Copy each of the dataset entries below word for word, from first to last.

Dataset entries:
_ _ _ _ _ _ _

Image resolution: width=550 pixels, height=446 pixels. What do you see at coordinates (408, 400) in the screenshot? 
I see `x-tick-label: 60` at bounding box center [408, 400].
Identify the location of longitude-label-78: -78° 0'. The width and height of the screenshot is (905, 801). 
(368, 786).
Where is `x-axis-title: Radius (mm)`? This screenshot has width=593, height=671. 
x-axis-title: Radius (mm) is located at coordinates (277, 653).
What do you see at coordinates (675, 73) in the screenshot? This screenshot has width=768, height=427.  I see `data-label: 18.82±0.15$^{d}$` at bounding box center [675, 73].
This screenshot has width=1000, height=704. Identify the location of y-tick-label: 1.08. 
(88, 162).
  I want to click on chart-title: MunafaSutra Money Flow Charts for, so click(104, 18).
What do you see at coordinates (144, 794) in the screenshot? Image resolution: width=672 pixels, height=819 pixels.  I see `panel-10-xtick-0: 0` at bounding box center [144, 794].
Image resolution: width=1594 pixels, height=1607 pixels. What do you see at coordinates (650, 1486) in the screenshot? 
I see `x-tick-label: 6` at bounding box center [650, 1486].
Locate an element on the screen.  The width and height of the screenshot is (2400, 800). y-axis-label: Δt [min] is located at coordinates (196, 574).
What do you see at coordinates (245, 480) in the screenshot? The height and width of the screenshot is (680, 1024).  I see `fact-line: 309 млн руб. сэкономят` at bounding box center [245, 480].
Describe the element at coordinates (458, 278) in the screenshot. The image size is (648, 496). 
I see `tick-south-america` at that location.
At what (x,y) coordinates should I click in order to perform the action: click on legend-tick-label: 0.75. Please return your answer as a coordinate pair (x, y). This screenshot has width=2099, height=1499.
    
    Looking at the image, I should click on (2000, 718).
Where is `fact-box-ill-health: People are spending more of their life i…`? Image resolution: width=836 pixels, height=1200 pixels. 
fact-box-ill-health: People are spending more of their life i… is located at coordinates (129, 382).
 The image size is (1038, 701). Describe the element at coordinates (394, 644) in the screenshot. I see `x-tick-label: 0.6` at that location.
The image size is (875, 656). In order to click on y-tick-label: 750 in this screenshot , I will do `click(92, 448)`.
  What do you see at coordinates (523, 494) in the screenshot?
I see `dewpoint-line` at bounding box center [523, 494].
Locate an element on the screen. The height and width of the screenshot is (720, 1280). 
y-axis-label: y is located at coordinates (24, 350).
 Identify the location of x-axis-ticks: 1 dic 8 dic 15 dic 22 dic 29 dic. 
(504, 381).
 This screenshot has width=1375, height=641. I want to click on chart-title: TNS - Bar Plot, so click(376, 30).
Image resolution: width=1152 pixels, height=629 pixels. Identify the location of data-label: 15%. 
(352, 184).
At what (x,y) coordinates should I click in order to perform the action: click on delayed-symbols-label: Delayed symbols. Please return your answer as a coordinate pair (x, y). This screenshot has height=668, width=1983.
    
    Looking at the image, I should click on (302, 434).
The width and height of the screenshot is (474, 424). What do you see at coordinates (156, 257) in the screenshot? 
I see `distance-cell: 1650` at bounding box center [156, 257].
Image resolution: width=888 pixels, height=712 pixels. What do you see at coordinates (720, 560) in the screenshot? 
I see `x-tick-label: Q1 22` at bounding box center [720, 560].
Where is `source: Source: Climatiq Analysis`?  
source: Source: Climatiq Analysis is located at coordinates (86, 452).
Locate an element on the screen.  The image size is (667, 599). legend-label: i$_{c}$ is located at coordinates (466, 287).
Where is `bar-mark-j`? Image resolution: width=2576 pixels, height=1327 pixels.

_ _ _ _ _ _ _

== Exercise answer ==
Image resolution: width=550 pixels, height=446 pixels. What do you see at coordinates (408, 400) in the screenshot? 
I see `x-tick-label: 60` at bounding box center [408, 400].
Identify the location of longitude-label-78: -78° 0'. The width and height of the screenshot is (905, 801). 
(368, 786).
Where is `x-axis-title: Radius (mm)`? This screenshot has width=593, height=671. 
x-axis-title: Radius (mm) is located at coordinates (277, 653).
What do you see at coordinates (675, 73) in the screenshot? This screenshot has width=768, height=427.  I see `data-label: 18.82±0.15$^{d}$` at bounding box center [675, 73].
This screenshot has width=1000, height=704. Identify the location of y-tick-label: 1.08. 
(88, 162).
  I want to click on chart-title: MunafaSutra Money Flow Charts for, so click(104, 18).
What do you see at coordinates (144, 794) in the screenshot? Image resolution: width=672 pixels, height=819 pixels.  I see `panel-10-xtick-0: 0` at bounding box center [144, 794].
Image resolution: width=1594 pixels, height=1607 pixels. What do you see at coordinates (650, 1486) in the screenshot? 
I see `x-tick-label: 6` at bounding box center [650, 1486].
Locate an element on the screen.  The width and height of the screenshot is (2400, 800). y-axis-label: Δt [min] is located at coordinates (196, 574).
What do you see at coordinates (245, 480) in the screenshot? The height and width of the screenshot is (680, 1024).  I see `fact-line: 309 млн руб. сэкономят` at bounding box center [245, 480].
Describe the element at coordinates (458, 278) in the screenshot. The image size is (648, 496). 
I see `tick-south-america` at that location.
At what (x,y) coordinates should I click in order to perform the action: click on legend-tick-label: 0.75. Please return your answer as a coordinate pair (x, y). This screenshot has width=2099, height=1499.
    
    Looking at the image, I should click on (2000, 718).
Where is `fact-box-ill-health: People are spending more of their life i…`? Image resolution: width=836 pixels, height=1200 pixels. 
fact-box-ill-health: People are spending more of their life i… is located at coordinates (129, 382).
 The image size is (1038, 701). Describe the element at coordinates (394, 644) in the screenshot. I see `x-tick-label: 0.6` at that location.
The image size is (875, 656). In order to click on y-tick-label: 750 in this screenshot , I will do `click(92, 448)`.
  What do you see at coordinates (523, 494) in the screenshot?
I see `dewpoint-line` at bounding box center [523, 494].
Locate an element on the screen. The height and width of the screenshot is (720, 1280). 
y-axis-label: y is located at coordinates (24, 350).
 Identify the location of x-axis-ticks: 1 dic 8 dic 15 dic 22 dic 29 dic. 
(504, 381).
 This screenshot has width=1375, height=641. I want to click on chart-title: TNS - Bar Plot, so click(376, 30).
Image resolution: width=1152 pixels, height=629 pixels. Identify the location of data-label: 15%. 
(352, 184).
At what (x,y) coordinates should I click in order to perform the action: click on delayed-symbols-label: Delayed symbols. Please return your answer as a coordinate pair (x, y). This screenshot has height=668, width=1983.
    
    Looking at the image, I should click on (302, 434).
The width and height of the screenshot is (474, 424). What do you see at coordinates (156, 257) in the screenshot? 
I see `distance-cell: 1650` at bounding box center [156, 257].
Image resolution: width=888 pixels, height=712 pixels. What do you see at coordinates (720, 560) in the screenshot? 
I see `x-tick-label: Q1 22` at bounding box center [720, 560].
Where is `source: Source: Climatiq Analysis`?  
source: Source: Climatiq Analysis is located at coordinates (86, 452).
Locate an element on the screen.  The image size is (667, 599). legend-label: i$_{c}$ is located at coordinates (466, 287).
Where is `bar-mark-j`? Image resolution: width=2576 pixels, height=1327 pixels.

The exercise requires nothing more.